More impressively, the episode reveals the alien “Voice Probes,” a series of spherical machines that travel from interior system to interior system, “jumping” on to transparent rods or poles, to perform different functions.  
It is true that these probes are bouncing balls, filmed in reverse, with footage shown in slow-motion, but the concept is so creative and different from anything else in the sci-fi TV Valhalla that one cannot help but be impressed. When coupled with weird sound-effects, the depiction of the alien culture is remarkable.



In some commendable manner, the episode also closely recalls the more desperate Alphans of the first season of  Space: 1999.   
Faced with imminent annihilation, Commander Koenig recognizes “desperation” as his motive, and tries everything -- including a futile show of force (with an Eagle laser) -- to save his people.  
Later, when he realizes he has no cards left to play, Koenig voices his frustration with the aliens, but in an act of defiance and pure humanity, comes to see that “hope is better than despair,” and loyalty (to his people; and they to him) is "better than logic."  It’s a great statement of philosophy, but more than that, a fine example of Koenig’s learning during the episode.  He acts rashly and violently, out of fear, until he realizes, perhaps, that if he and his people are to die, they must do so with their key human qualities -- hope and loyalty -- intact.


When  Space: 1999  aired, it was often accused of being the pessimistic yang to  Star Trek’s  optimistic yin, and it is certainly clear why that was the case. 

But episodes such as “The AB Chrysalis” feature their own unique brand of optimism. That optimism states, simply, that man can find his best -- and be his best -- even in the face of seemingly hopeless odds.  
The Alphans possess no rule-book of principles, no fleet infrastructure, no real resources to fall back. Instead, they must rely on themselves, and each other.  Nowhere in Year Two, one might argue, is that bond more apparent than in this particular installment.

(Data listing)

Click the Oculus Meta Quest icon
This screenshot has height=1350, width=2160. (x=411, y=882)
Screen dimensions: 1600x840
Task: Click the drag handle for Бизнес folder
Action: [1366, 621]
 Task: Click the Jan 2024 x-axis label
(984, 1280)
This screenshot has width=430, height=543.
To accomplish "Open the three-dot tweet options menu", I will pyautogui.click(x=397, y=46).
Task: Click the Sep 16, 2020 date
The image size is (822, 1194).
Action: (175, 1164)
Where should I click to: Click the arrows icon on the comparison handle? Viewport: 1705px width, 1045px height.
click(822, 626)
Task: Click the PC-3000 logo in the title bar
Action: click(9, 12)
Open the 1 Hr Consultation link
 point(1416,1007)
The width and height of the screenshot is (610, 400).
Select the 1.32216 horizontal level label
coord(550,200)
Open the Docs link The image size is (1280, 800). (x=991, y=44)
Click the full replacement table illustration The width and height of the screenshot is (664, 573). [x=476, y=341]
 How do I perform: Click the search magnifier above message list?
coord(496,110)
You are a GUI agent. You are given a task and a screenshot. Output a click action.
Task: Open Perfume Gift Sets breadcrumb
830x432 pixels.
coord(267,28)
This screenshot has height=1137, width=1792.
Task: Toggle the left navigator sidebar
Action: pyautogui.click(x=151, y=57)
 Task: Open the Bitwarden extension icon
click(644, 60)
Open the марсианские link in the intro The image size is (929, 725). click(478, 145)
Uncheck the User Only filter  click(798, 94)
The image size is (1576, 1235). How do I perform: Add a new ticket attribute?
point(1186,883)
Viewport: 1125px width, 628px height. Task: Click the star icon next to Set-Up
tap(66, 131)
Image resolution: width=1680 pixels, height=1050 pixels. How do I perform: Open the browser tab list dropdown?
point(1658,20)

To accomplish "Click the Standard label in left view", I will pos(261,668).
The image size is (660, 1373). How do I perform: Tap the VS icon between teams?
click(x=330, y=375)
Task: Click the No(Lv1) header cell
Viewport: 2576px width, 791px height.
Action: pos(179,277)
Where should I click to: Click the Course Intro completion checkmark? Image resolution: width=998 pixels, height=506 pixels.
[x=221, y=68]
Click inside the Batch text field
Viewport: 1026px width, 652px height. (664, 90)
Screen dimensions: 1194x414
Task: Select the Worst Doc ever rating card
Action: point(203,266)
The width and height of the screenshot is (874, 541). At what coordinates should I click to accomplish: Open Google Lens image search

To-do list
(1) Summarize the review of "The AB Chrysalis" in two sentences.
(2) According to the review of "The AB Chrysalis," what are the Voice Probes on screen?
The material was drawn from a separate source.

Answers for this exercise
(1) The review praises the episode's alien "Voice Probes," spherical machines that jump between transparent rods, as a creative concept made remarkable by weird sound effects, even though they are bouncing balls filmed in reverse. It also describes how Commander Koenig, acting out of desperation, comes to see that hope is better than despair and loyalty is better than logic, which the review calls the series' own brand of optimism: people can be their best even against seemingly hopeless odds.

(2) They are bouncing balls filmed in reverse and shown in slow motion.